• _GOAL OF THE EXERCISE_:
When the string "Annual" is part of a line in the data below, report the whole line.

• _DATA TO EXAMINE_:
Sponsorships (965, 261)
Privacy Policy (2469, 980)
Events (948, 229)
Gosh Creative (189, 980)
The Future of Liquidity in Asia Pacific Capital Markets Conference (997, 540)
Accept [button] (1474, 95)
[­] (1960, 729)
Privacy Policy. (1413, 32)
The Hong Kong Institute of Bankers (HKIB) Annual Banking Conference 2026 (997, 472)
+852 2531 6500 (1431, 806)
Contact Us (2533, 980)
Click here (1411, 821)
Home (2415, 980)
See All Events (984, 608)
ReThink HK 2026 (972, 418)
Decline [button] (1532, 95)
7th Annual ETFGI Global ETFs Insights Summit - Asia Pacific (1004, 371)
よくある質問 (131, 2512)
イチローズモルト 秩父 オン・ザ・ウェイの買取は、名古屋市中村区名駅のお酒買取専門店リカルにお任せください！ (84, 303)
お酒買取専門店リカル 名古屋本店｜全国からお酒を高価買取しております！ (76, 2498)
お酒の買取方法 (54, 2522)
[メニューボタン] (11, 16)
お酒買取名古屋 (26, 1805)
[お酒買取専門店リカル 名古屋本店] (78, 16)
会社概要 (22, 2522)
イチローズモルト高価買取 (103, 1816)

• _RESPONSE AREA_:
The Hong Kong Institute of Bankers (HKIB) Annual Banking Conference 2026 (997, 472)
7th Annual ETFGI Global ETFs Insights Summit - Asia Pacific (1004, 371)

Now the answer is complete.